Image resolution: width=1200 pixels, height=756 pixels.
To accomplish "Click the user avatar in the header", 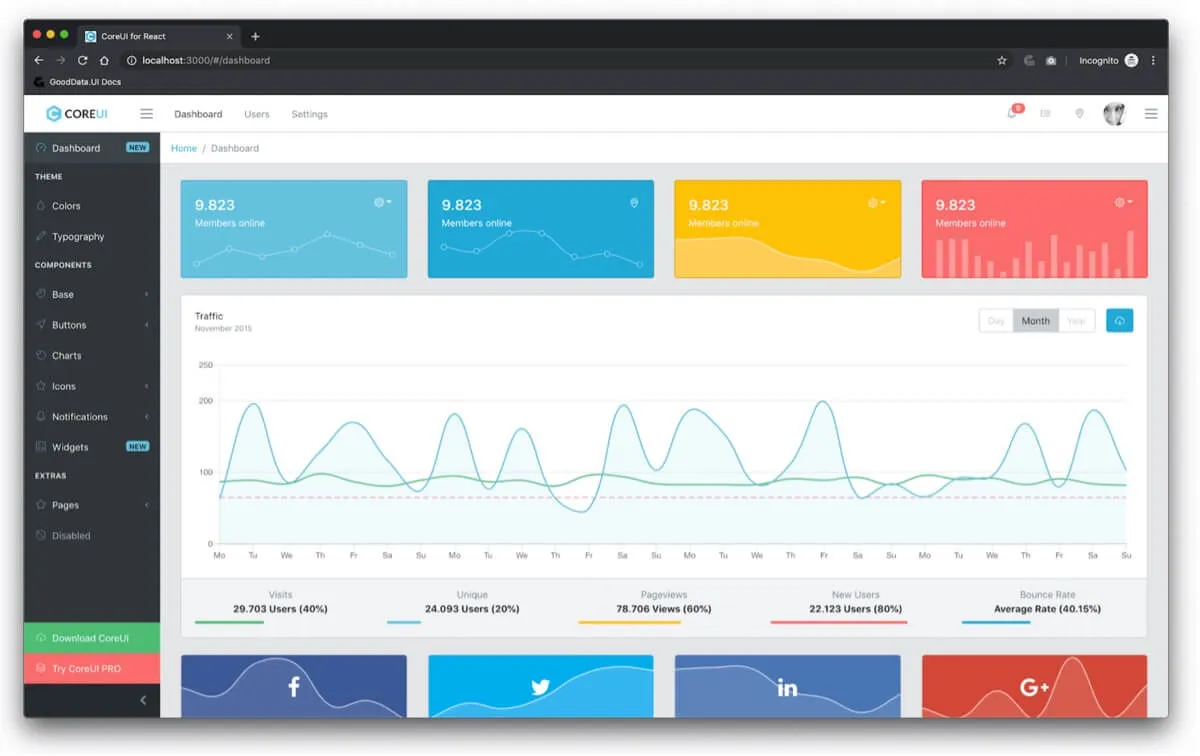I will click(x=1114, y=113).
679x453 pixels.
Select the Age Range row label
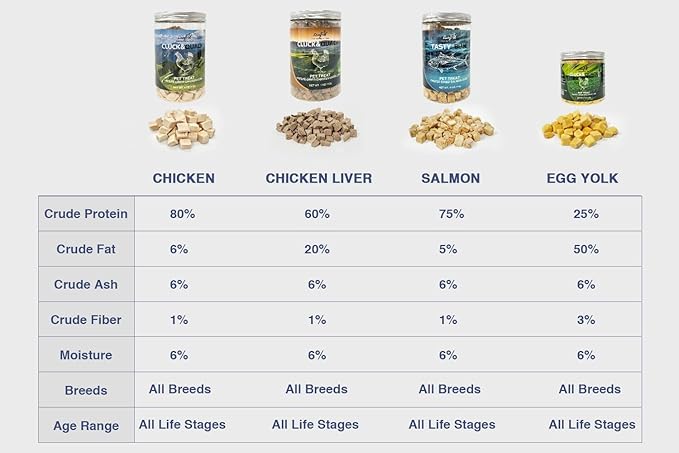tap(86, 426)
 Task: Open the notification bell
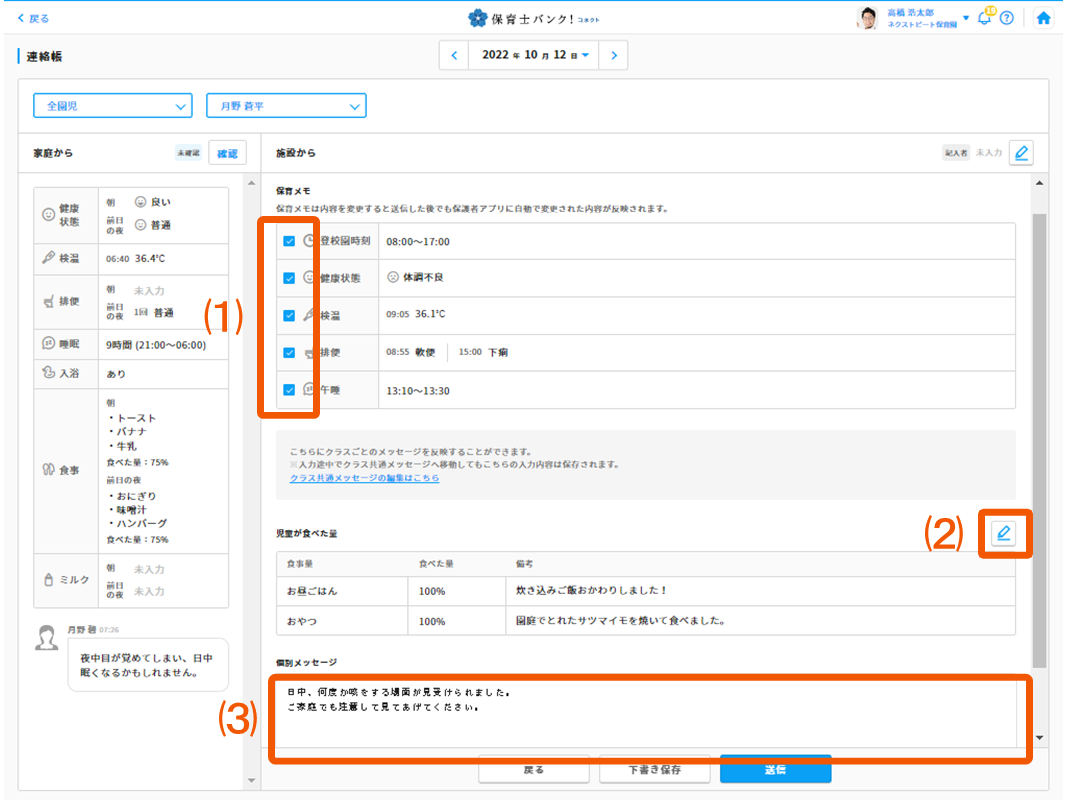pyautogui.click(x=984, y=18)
************
• OBJECTIVE: How many lines in the entries above contain the string "pixels", with case counting? Reply with the number alone.

• SOLUTION TO THE PROBLEM: 2